Maybe the steppe would be better. Nah, who was she kidding, it was going to be too hot or too cold or all at the same time and there'd be rain. Eh. Anyway. A stroll. A smoke. A metal cup filled with some tea - they were rationing it even more strictly than the cigarillos, good tea was a luxury in ALD IOM, and out here it was probably worth more than gold. All the things she wanted in life, and she drank contentedly, smoked happily, generally mulled over the wonderments of the world. She was feeling a little more optimistic... and a moment later, she paused. Stared off. The scent was still bothering her. It was wonderful, yes, but... she couldn't tell where it was coming from, and that disturbed her. Rather a lot, as it turned out. Made her think of an animal marking its territory, or... just something. Hard to say what. Hard to say why she was getting worried... maybe it was the idea that something was deliberately applying the scent, and had left the statue unscathed. The statue had made the scent feel foreign, not something that naturally welled up. Because if it did, why didn't the statue stink?
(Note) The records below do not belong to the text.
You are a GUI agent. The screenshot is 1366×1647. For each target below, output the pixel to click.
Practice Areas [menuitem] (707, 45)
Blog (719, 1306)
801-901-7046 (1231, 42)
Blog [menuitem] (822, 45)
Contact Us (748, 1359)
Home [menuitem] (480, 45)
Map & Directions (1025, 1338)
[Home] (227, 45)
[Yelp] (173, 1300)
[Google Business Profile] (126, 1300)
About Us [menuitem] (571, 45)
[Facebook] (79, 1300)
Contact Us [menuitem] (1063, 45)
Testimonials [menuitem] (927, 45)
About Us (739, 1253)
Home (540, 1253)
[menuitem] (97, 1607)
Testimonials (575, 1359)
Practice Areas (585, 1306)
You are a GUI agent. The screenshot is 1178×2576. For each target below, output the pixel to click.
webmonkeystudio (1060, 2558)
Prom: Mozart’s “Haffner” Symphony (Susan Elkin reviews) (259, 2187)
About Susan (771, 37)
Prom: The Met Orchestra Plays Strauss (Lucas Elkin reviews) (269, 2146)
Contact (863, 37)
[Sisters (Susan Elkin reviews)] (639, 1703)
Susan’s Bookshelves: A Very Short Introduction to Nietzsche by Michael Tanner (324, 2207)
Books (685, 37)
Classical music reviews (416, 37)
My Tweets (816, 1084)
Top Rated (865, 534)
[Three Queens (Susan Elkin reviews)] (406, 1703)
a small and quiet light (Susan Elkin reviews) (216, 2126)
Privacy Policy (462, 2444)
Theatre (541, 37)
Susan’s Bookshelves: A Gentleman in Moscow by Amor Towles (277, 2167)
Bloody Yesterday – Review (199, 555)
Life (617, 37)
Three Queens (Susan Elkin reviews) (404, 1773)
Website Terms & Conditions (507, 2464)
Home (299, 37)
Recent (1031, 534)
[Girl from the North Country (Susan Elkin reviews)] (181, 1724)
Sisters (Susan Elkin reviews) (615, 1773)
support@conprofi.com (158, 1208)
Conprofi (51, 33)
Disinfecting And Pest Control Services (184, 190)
Stars wheeled above her, and she felt... wonderfully alone, for a second. Nice to have time with her thoughts and a lack of motion. Nice to just... ponder the landscape, the way the light was almost purple as it danced across the impeccable layer of solid white. The mountains were so very beautiful, the world in general had a stillness that was calming. And in the night, she couldn't see the caves. Which made her very happy indeed. She stared... drank... smoked... and heard something. A little crack-crack-crack - she listened for a second before tuning it out slightly. A rock falling from the mountainside, had to be. Heard something like it before, just a baby landslide. As long as she was careful, she ought to be fine. Could be a boulder sailing through the air right now, silent as plague, but she was honestly feeling very monastic right now. Very in tune with the universe, with her fellow people. If she was to be squashed, then she couldn't very well stop it. By running around like a headless chicken she might just make it easer to get squashed, eh? By staying still, she accepted what came her way, or didn't come her way. This was why she loved smoking, it made her incredibly relaxed, to the point where she achieved a form of enlightenment. She'd heard of contemplative monks before, no idea how they got by without smoking. Chemical dependency was great for enlightenment, asceticism was awful for it. Chemical dependency gave you a quick and easy route to perfect contentment and peace.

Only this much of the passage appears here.